Document section:
On Sat, Jan 10, 2009 at 4:53 PM, David DiNucci <da...@elepar.com>
wrote:
> On Jan 10, 2009, at 2:39 PM, Keith Lofstrom wrote:
>
>> ...
>
>> This isn't what Bucky was about, however, this might be what the
>> academics do with him if they get to embalm his literary corpus
>> within their discipline. If there are connections reaching out
>> into other disciplines, especially physical ones, it will be a lot
>> harder to lock him in, and a lot easier for renegades to escape.
>
> This reminds me of Feynman's 1959 "There's Plenty of Room at the
> Bottom" lecture. The nanotechnologists took it (well after his
> death) and ran with it, and of course Feynman's good name was not-so-
> mistakenly associated with the whole field as though he had invented
> and supported it.
>
> http://bst.sagepub.com/cgi/content/abstract/24/1/21
> http://www.foresight.org/fi/2006Feynman.html
>
> In fact, Feynman had virtually nothing to do with that field, in
> spite of living 30 years after delivering that lecture.

Recorded information:

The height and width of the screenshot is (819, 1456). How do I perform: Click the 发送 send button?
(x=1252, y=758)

...

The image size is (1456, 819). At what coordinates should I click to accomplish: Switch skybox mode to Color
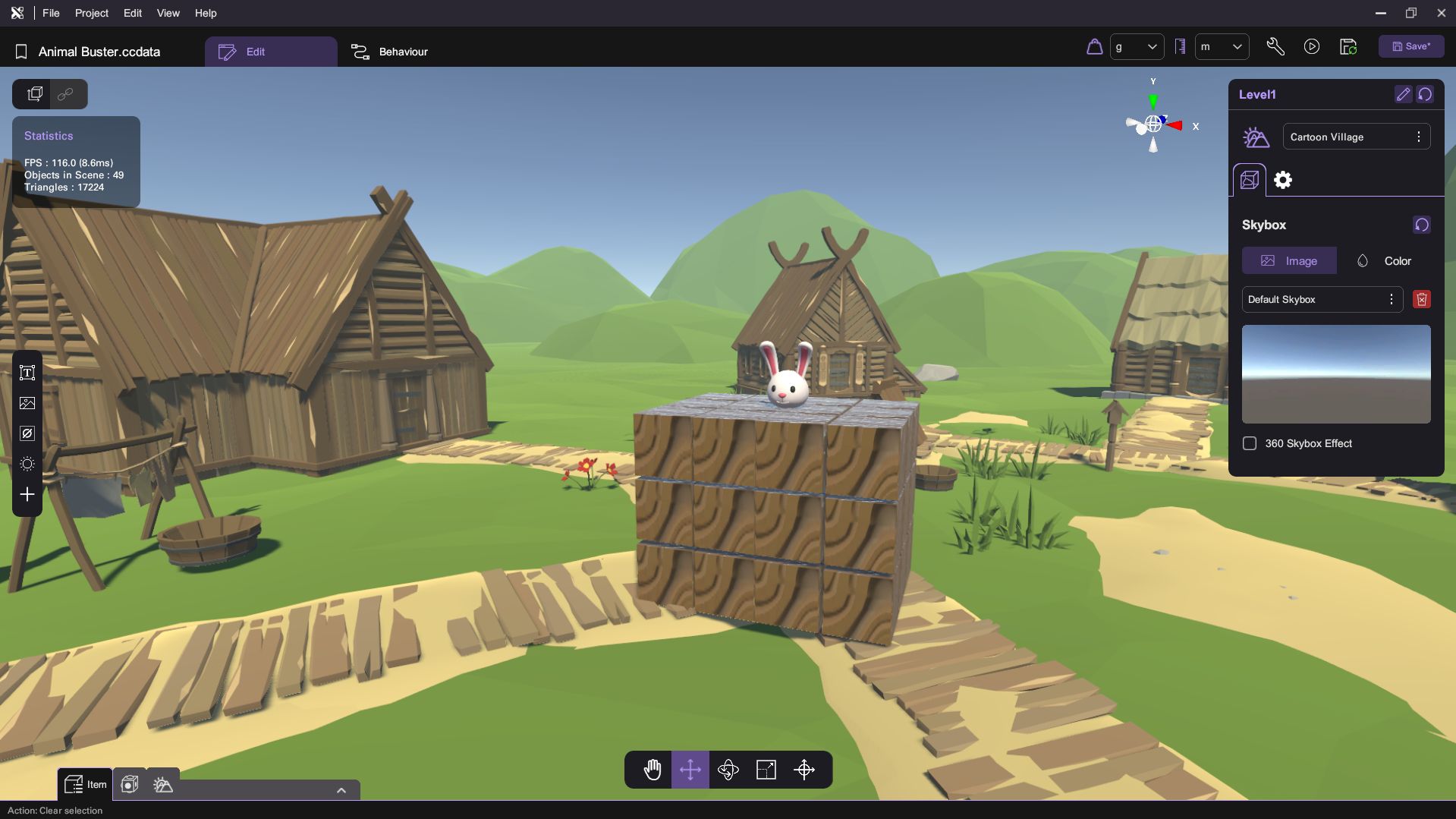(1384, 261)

Goal of the exercise: Repeat, word for word, the passage of the mailing-list message starting with "On Sat, Jan" and going on through "renegades to escape.".

Reply:
On Sat, Jan 10, 2009 at 4:53 PM, David DiNucci <da...@elepar.com>
wrote:
> On Jan 10, 2009, at 2:39 PM, Keith Lofstrom wrote:
>
>> ...
>
>> This isn't what Bucky was about, however, this might be what the
>> academics do with him if they get to embalm his literary corpus
>> within their discipline. If there are connections reaching out
>> into other disciplines, especially physical ones, it will be a lot
>> harder to lock him in, and a lot easier for renegades to escape.